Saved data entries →
*** Block opens ***

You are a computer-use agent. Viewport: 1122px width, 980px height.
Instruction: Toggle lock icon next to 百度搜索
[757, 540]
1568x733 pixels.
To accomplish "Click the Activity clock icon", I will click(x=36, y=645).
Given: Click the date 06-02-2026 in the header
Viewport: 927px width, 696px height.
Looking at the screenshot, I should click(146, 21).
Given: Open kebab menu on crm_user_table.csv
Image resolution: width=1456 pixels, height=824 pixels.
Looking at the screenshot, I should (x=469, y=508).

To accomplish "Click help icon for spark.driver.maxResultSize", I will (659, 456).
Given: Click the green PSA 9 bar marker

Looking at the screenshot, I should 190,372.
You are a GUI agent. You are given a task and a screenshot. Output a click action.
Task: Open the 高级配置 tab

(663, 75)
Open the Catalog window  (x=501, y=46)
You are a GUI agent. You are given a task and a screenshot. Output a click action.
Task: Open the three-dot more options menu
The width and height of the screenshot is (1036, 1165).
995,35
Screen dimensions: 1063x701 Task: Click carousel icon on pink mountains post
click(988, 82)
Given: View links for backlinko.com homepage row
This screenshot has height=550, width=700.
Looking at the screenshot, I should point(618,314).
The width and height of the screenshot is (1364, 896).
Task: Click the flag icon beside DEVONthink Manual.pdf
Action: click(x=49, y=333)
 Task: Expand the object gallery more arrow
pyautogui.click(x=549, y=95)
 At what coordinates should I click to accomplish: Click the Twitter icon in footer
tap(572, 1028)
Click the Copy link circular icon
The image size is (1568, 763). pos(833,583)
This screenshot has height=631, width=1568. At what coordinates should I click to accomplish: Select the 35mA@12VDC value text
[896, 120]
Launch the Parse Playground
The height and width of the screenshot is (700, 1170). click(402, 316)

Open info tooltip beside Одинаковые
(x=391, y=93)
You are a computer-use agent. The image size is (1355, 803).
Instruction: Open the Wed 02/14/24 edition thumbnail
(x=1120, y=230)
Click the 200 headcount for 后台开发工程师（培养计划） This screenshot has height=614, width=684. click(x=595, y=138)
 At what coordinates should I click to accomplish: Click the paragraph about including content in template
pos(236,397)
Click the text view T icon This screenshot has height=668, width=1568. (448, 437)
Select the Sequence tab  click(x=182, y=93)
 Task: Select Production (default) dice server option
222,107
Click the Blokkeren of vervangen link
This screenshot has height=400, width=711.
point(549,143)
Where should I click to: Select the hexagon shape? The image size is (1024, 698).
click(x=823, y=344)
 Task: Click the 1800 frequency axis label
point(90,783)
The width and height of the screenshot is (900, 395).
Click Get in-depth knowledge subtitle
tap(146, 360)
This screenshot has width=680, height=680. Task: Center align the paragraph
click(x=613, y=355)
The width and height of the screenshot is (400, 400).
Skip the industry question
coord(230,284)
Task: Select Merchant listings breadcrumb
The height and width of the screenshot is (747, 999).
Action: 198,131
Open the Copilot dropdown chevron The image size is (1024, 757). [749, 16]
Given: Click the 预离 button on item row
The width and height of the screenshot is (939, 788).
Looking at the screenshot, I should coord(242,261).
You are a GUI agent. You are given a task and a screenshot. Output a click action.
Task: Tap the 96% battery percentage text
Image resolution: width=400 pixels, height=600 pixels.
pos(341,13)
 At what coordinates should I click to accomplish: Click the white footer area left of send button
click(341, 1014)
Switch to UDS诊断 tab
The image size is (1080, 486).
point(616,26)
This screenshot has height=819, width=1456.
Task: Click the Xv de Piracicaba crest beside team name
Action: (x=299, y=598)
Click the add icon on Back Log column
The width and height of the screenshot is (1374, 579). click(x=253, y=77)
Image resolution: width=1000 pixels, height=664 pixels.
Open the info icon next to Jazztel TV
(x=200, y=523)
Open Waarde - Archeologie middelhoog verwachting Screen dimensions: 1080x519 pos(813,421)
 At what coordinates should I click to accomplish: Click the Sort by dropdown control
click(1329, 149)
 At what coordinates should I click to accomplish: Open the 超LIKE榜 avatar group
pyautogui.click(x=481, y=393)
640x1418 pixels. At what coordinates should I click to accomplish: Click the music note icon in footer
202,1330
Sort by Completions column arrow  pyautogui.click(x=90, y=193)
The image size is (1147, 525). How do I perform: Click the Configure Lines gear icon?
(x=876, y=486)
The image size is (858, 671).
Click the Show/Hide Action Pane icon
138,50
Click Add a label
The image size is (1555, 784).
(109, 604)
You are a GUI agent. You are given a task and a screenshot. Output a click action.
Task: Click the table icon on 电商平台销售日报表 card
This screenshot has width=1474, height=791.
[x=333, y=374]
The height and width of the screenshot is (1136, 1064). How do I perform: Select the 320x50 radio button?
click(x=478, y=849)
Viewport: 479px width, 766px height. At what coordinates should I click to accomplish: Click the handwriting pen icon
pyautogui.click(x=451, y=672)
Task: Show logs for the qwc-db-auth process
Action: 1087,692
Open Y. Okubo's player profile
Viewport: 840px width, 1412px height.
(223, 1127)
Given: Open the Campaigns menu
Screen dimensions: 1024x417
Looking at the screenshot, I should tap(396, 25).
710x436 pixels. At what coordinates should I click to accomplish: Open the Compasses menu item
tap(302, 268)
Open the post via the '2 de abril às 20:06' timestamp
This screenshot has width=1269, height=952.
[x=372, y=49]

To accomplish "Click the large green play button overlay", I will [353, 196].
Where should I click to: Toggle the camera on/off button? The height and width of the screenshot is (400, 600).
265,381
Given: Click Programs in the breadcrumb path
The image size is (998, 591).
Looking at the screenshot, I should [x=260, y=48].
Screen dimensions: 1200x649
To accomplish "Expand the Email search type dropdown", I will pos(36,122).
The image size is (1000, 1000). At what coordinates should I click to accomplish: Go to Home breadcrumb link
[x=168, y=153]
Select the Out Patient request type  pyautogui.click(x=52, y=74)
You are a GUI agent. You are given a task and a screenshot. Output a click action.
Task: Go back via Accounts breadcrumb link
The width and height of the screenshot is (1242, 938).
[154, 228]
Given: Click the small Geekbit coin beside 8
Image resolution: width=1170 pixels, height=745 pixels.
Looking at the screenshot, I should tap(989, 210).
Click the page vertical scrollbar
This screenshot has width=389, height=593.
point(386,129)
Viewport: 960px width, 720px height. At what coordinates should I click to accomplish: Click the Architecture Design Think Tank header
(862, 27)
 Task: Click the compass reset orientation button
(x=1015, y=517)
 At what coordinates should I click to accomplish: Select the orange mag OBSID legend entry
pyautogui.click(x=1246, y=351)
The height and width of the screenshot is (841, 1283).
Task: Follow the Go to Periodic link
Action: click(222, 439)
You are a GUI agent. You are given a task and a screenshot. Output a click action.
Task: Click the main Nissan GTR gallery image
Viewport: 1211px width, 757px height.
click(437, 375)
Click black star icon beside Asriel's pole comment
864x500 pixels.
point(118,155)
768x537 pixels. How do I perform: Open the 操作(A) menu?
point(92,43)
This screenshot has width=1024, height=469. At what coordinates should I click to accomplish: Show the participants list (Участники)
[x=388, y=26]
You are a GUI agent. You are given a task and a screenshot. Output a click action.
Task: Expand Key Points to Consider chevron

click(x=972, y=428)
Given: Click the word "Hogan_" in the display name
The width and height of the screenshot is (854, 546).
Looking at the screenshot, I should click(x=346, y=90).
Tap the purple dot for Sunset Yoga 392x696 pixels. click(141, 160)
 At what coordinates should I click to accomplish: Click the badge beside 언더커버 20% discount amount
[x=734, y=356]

*** Block closes ***

WHAT TO WORK ON →
This exercise calls for the lines from the one holding "768x537 pixels. How" through the end of the entries, transcribed exactly and with nothing more.

ANSWER SECTION →
768x537 pixels. How do I perform: Open the 操作(A) menu?
point(92,43)
This screenshot has width=1024, height=469. At what coordinates should I click to accomplish: Show the participants list (Участники)
[x=388, y=26]
You are a GUI agent. You are given a task and a screenshot. Output a click action.
Task: Expand Key Points to Consider chevron

click(x=972, y=428)
Given: Click the word "Hogan_" in the display name
The width and height of the screenshot is (854, 546).
Looking at the screenshot, I should click(x=346, y=90).
Tap the purple dot for Sunset Yoga 392x696 pixels. click(141, 160)
 At what coordinates should I click to accomplish: Click the badge beside 언더커버 20% discount amount
[x=734, y=356]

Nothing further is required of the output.